La mecedora que tenemos delante constituye una de las piezas más importantes de este museo. Si observan detenidamente percibirán como la mecedora desarrollaba, todavía lo hace, un agradable vaivén, hacia delante y hacia atrás, que permitía la relajación de su ocupante, generalmente una mujer. Sus múltiples usos hacían de la mecedora uno de los muebles de mayor uso en el hogar. En ella se dormía y se amamantaba a los hijos, se esperaba al esposo, se contenía el llanto, se controlaban los impulsos, se resignaban los ánimos, se cosía la ropa, se penaban las culpas, se oía la radio, se envejecía y, especialmente, se disipaban las lágrimas y dudas que suscitara la ventana.
Sobre el tocador, coronado por un espejo desprovisto de cualquier magia, llamo su atención sobre algunas diversas joyas entre las cuales debe destacarse la pieza más importante de la colección: el anillo de desposada, vínculo de fidelidad y obediencia por el cual la mujer, siempre que guardara la oportuna discreción y recato, era autorizada ocasionalmente a asomarse a la ventana y saludar la vida, tras los cristales.

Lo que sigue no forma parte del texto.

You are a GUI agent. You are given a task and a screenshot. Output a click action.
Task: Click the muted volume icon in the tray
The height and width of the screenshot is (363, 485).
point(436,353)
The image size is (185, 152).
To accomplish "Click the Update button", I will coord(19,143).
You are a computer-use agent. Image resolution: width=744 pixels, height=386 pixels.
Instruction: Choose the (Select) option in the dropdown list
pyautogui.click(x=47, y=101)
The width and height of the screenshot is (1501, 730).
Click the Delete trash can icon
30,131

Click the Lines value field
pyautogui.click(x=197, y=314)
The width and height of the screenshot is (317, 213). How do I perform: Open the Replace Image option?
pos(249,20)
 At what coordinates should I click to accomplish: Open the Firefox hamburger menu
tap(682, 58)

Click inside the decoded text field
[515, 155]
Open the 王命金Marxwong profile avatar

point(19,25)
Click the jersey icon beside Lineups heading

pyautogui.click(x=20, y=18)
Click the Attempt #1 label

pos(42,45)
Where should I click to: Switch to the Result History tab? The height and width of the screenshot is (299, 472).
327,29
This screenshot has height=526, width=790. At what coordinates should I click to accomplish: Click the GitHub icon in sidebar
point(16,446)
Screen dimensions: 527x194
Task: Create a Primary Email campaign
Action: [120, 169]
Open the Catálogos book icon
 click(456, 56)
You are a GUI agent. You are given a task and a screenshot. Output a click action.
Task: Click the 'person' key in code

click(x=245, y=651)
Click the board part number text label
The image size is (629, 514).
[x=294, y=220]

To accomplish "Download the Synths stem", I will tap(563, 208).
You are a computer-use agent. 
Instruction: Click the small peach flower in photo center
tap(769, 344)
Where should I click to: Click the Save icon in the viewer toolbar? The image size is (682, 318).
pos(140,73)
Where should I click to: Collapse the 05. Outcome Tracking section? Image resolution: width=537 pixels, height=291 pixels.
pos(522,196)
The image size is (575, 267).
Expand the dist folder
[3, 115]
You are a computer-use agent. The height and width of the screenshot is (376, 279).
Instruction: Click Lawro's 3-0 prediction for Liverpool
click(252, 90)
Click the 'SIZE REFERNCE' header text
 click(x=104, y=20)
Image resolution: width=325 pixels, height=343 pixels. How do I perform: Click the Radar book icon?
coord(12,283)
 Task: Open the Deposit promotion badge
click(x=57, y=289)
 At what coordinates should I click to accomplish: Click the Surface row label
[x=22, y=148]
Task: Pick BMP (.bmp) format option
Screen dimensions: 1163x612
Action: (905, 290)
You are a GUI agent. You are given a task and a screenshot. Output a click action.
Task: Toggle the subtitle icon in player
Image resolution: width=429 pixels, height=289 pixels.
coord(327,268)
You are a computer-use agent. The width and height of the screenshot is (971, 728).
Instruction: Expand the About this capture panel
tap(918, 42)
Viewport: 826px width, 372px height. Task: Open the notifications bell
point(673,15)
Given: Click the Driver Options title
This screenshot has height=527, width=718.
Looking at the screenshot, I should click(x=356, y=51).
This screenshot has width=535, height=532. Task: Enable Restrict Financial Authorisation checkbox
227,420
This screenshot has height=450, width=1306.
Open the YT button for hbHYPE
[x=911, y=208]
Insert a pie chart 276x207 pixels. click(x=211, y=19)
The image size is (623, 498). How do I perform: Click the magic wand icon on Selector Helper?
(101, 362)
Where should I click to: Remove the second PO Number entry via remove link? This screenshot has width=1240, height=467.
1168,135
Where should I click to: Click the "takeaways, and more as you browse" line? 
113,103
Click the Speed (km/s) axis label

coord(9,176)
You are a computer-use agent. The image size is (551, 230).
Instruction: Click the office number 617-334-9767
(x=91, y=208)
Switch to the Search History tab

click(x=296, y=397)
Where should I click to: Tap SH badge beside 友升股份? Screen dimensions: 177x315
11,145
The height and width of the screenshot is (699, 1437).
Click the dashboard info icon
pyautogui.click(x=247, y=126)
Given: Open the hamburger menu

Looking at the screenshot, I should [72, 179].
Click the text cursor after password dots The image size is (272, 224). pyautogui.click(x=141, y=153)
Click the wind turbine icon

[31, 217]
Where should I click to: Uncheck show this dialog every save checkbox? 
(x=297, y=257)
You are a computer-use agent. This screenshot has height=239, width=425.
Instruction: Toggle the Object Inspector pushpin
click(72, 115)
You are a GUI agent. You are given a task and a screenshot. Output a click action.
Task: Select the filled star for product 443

La habitación de los hijos, también hijas, que pudieran conformar el hogar, en contra de lo que ciertos rumores muy extendidos en aquellos tiempos sugerían, no estaba prohibida al padre ni por credo religioso ni por imperativo legal alguno. Cierto es que no era una habitación que frecuentara como lo prueba, precisamente, la fotografía del padre sobre la mesita de noche, cuya razón de ser no era otra que recordar a los hijos el rostro de quien sólo conocían de espaldas pero, en cualquier caso, lo que estamos en condiciones de afirmar es que nunca le fue prohibido el acceso a una habitación que, a un tiempo, servía a sus hijos de descanso, juego y estudio. Sobre las razones que explicaran semejante conducta paterna hubo muy diversas investigaciones. Algunas determinaron que la inasistencia del hombre a esta habitación se debía al hecho de que no estuviese dotada de televisor. Otros situaron la causa en la falta de una nevera y hasta hubo quien situó en la ley antitabaco la razón por la que el padre casi pasara desapercibido por esta dependencia pero todas coincidieron en descartar la prohibición como causa.
A nuestra derecha tenemos el baño o servicio de la casa. Provisto de un inodoro, una bañera y un lavamanos, satisfacía las necesidades fisiológicas de sus usuarios siempre y cuando no estuviera ocupado y, de estarlo, desde que saliera el marido. Aunque existe la leyenda de que era la mujer quien más hacía uso de esta instalación, existe la creencia de que ello era debido al hecho de que también era la mujer la que más tiempo permanecía en la casa y de que era la única habitación provista de pistillo, lo que podía permitirle, una vez aislada en su interior, llorar sin testigos.
El pequeño armario del baño escondía, igualmente, un amplio arsenal de productos de belleza e higiene para la mujer, que así fueran aceptados por ella o impuestos por el entorno, de su uso y resultados dependía su estima y el respeto del medio. Ungüentos milagrosos que aseguraban la conservación de rostros juveniles a mujeres maduras, cremas suavizantes capaces de erradicar ojeras y disimular arrugas, pastillas para adelgazar, pomadas para depilarse sin dolor, tintes para transformar aspectos que nunca podían ser definitivos, junto a los inevitables analgésicos que aliviaran sus tantos afanes.
Y bien, llegados a la puerta de este hogar damos por terminado nuestro recorrido por lo que años atrás fuera un hogar llamado humano. La dirección de este museo, a la vez que les agradece su visita, también quiere anunciarles el próximo y definitivo cierre de la presente exposición a causa del deterioro de la misma.